**WHAT YOU HAVE TO DO**. Only the lines from the start of the data through the line containing "WhatsApp/Mobile: (647, 2027)" should be written out, exactly as they are, with both ends included and the pictures left out.

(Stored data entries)
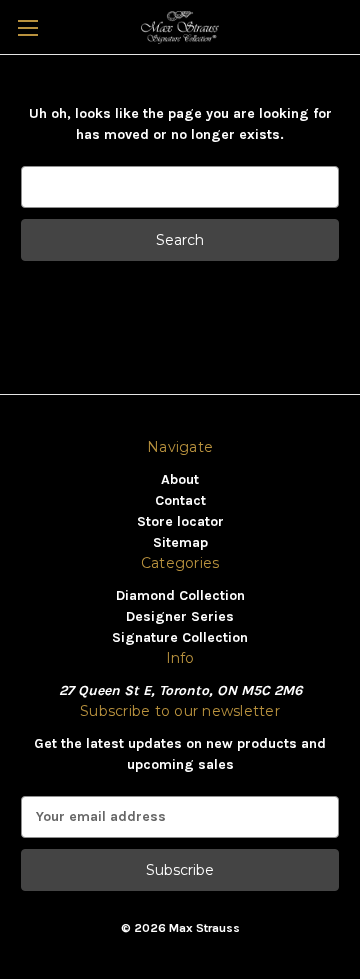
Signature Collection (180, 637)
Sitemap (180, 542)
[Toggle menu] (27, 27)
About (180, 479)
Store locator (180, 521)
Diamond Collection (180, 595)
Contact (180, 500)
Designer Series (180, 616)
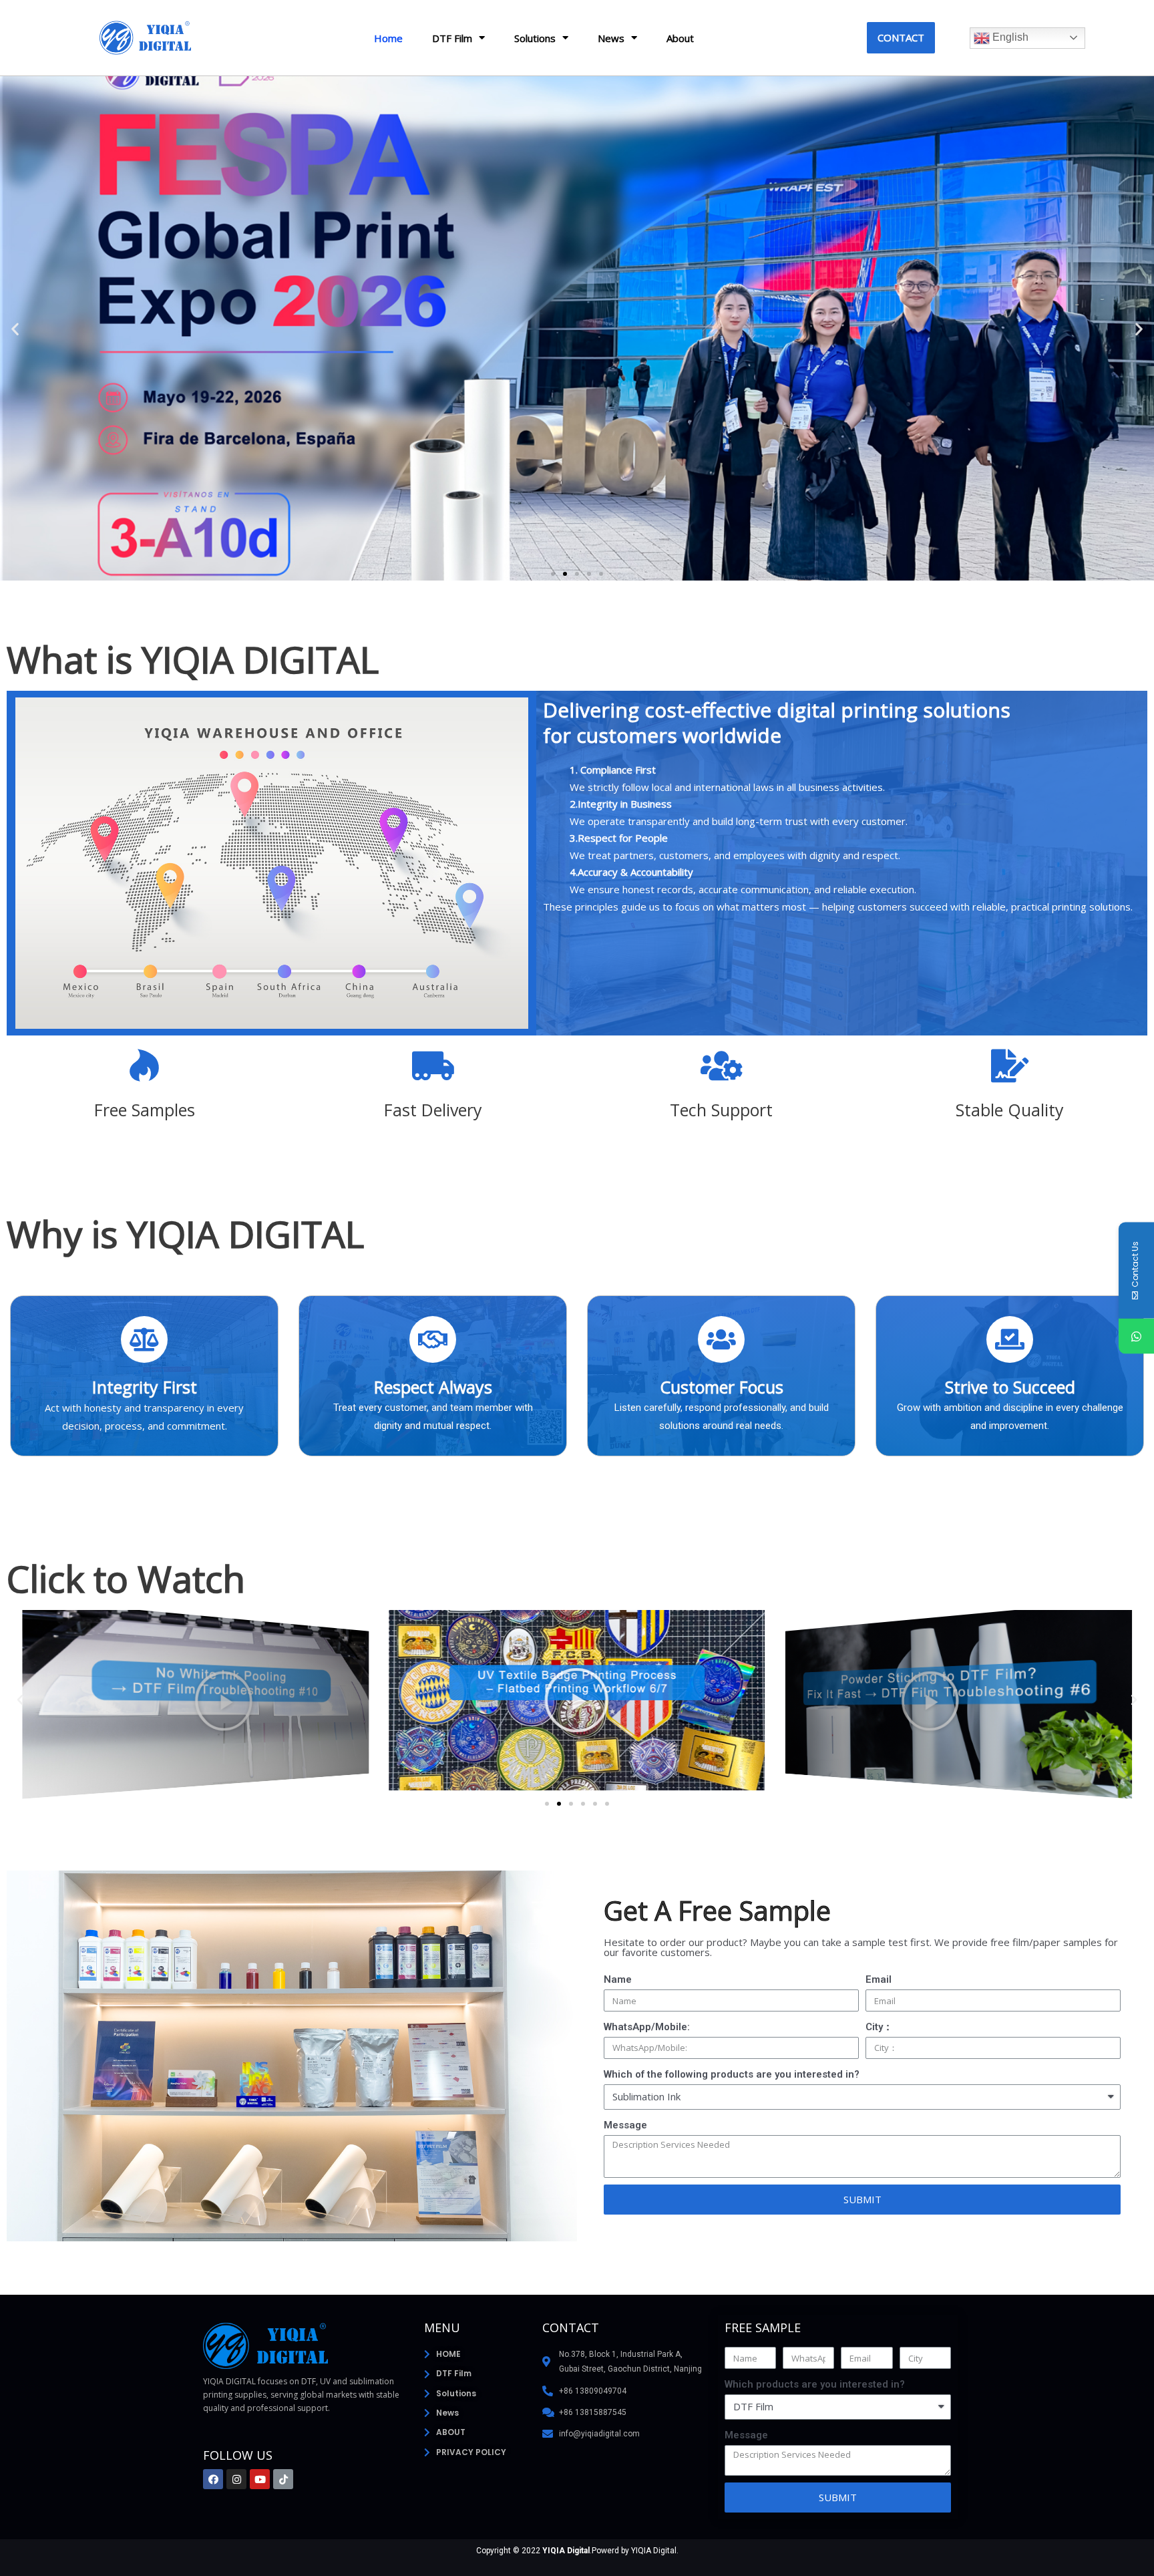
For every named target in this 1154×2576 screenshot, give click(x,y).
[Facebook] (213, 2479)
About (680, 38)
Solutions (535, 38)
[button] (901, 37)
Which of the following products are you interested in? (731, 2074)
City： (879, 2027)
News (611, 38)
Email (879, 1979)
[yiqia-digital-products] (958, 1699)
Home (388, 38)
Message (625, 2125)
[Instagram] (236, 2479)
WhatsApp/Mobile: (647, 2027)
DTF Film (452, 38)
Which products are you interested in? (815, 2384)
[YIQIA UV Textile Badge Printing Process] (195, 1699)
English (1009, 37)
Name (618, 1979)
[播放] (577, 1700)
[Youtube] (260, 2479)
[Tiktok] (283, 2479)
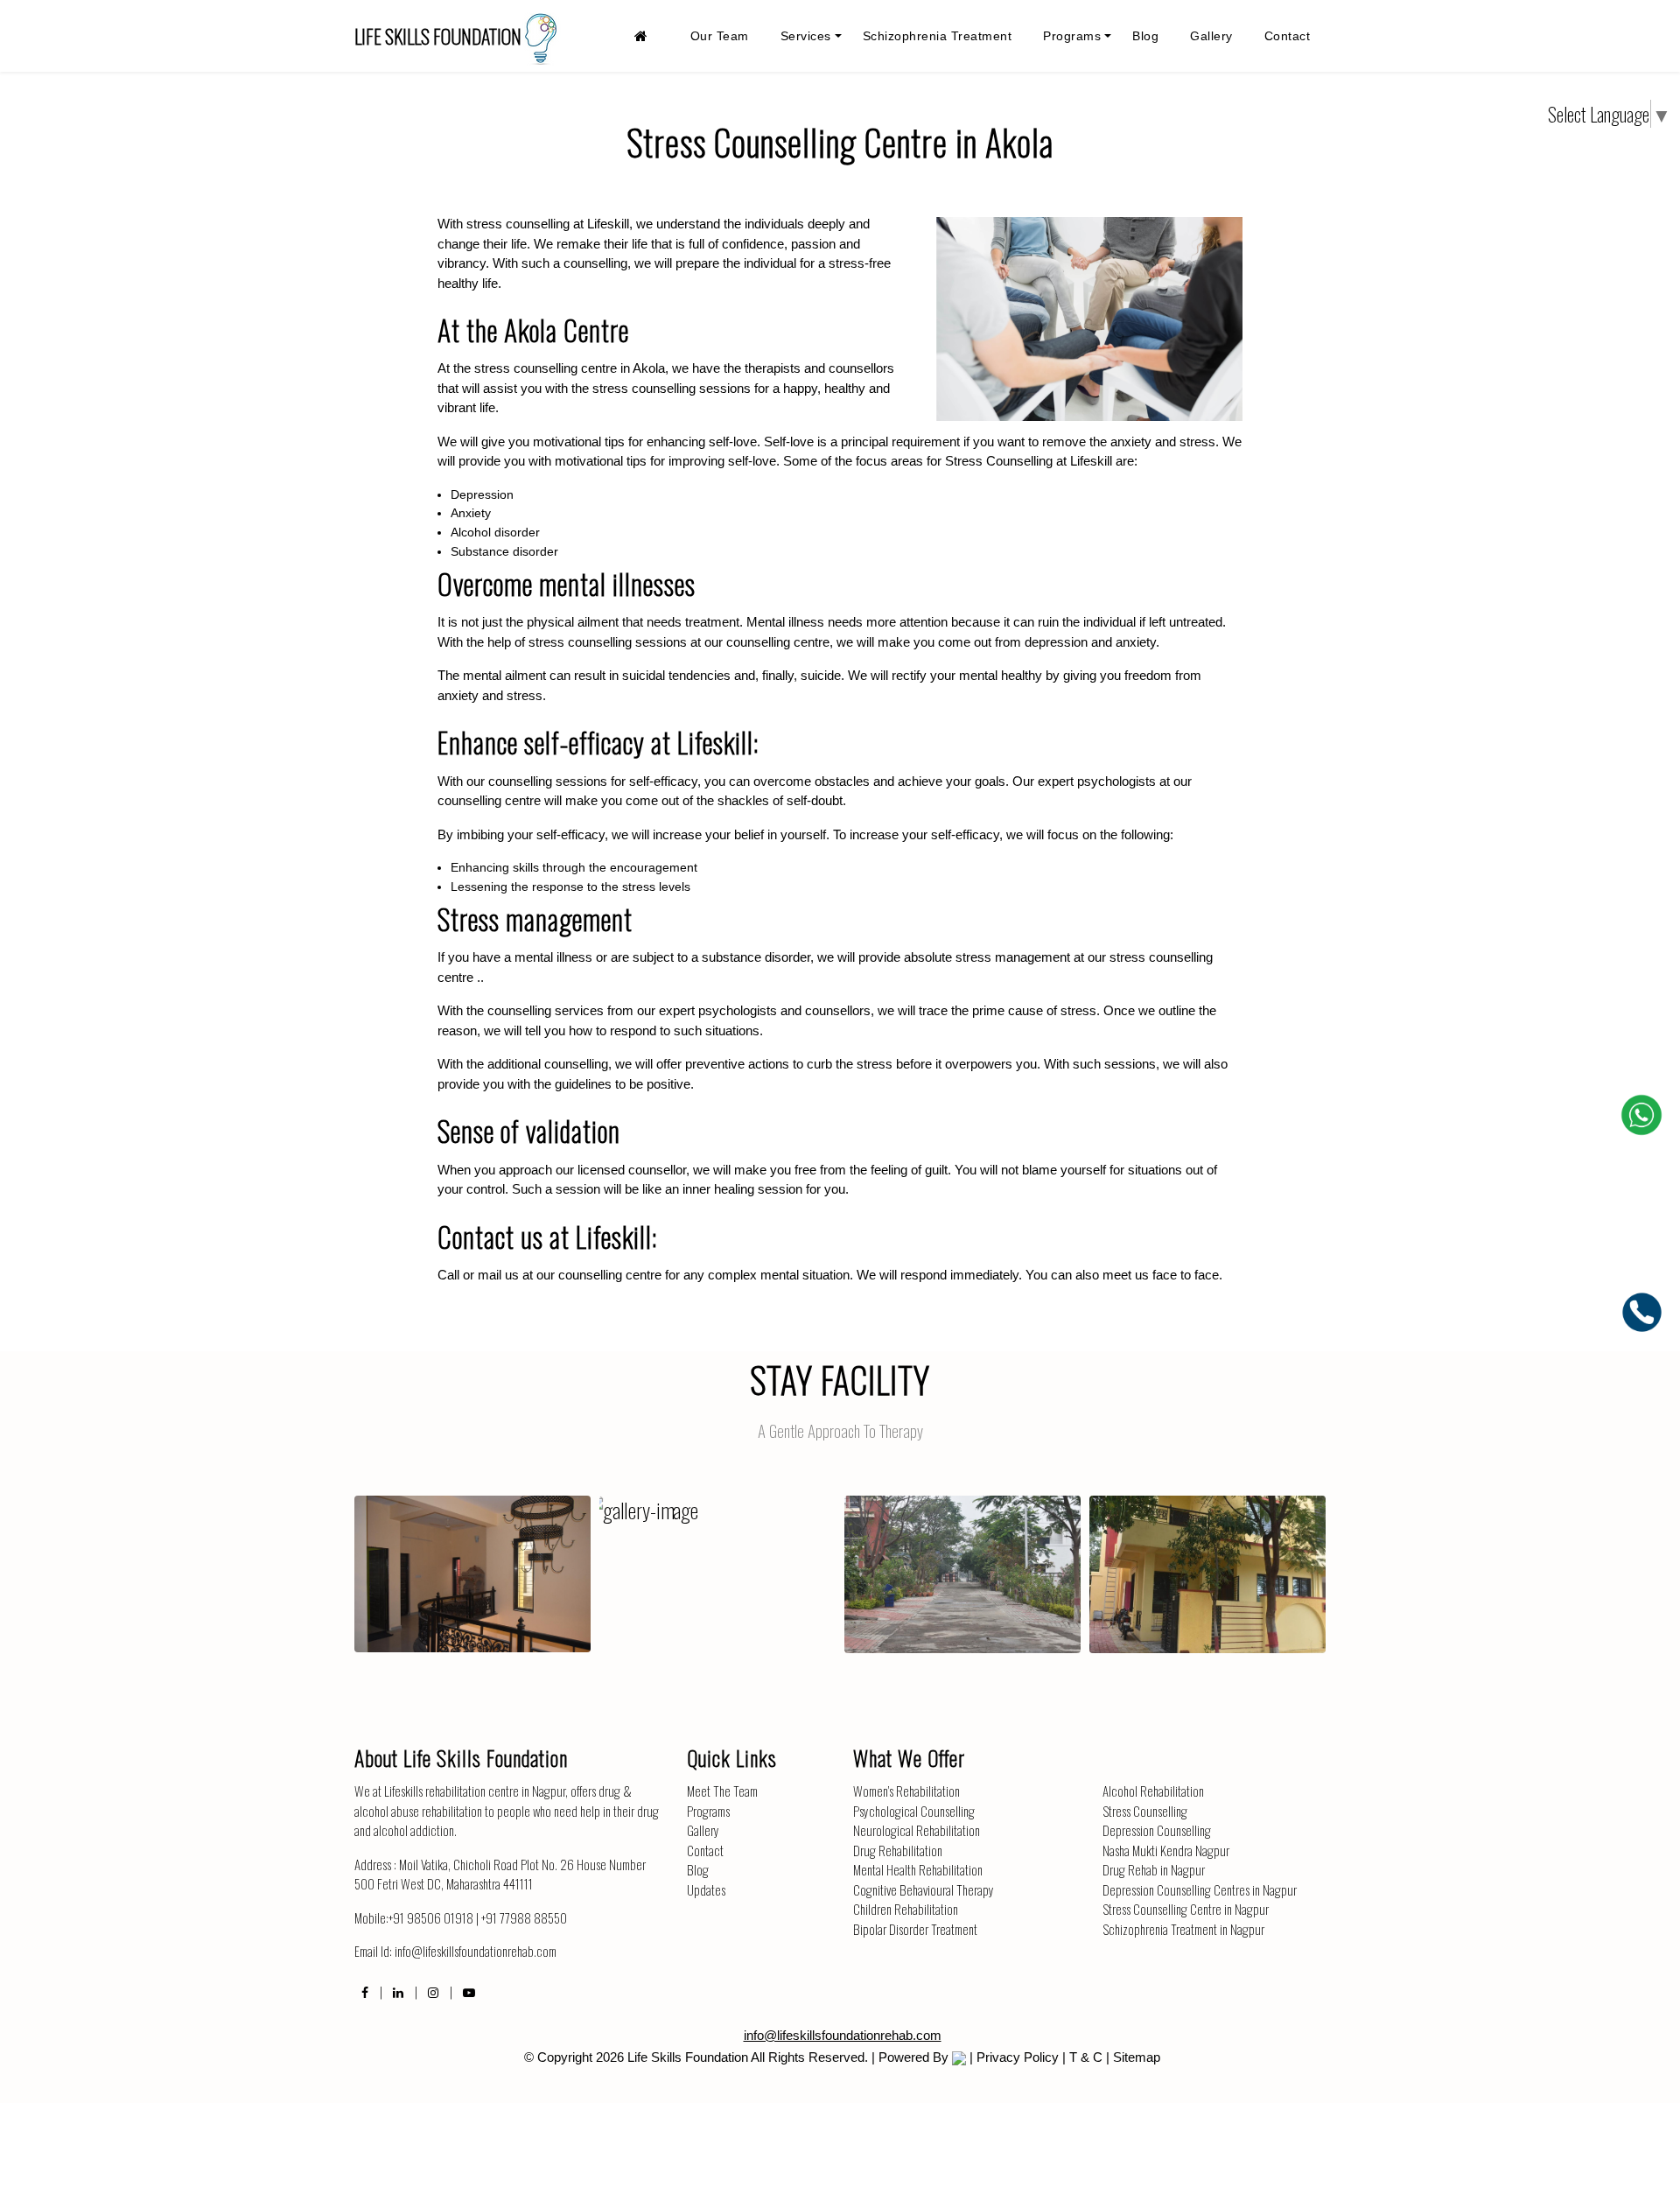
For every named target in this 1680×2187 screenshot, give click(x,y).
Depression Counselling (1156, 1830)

**RESULT OF THE EXERCISE**.
Signature Collection (180, 637)
Sitemap (180, 542)
[Toggle menu] (27, 27)
About (180, 479)
Store locator (180, 521)
Diamond Collection (180, 595)
Contact (180, 500)
Designer Series (180, 616)
For every named target in this 1154×2576 screenshot, give click(x,y).
[Facebook] (213, 2479)
About (680, 38)
Solutions (535, 38)
[button] (901, 37)
Which of the following products are you interested in? (731, 2074)
City： (879, 2027)
News (611, 38)
Email (879, 1979)
[yiqia-digital-products] (958, 1699)
Home (388, 38)
Message (625, 2125)
[Instagram] (236, 2479)
WhatsApp/Mobile: (647, 2027)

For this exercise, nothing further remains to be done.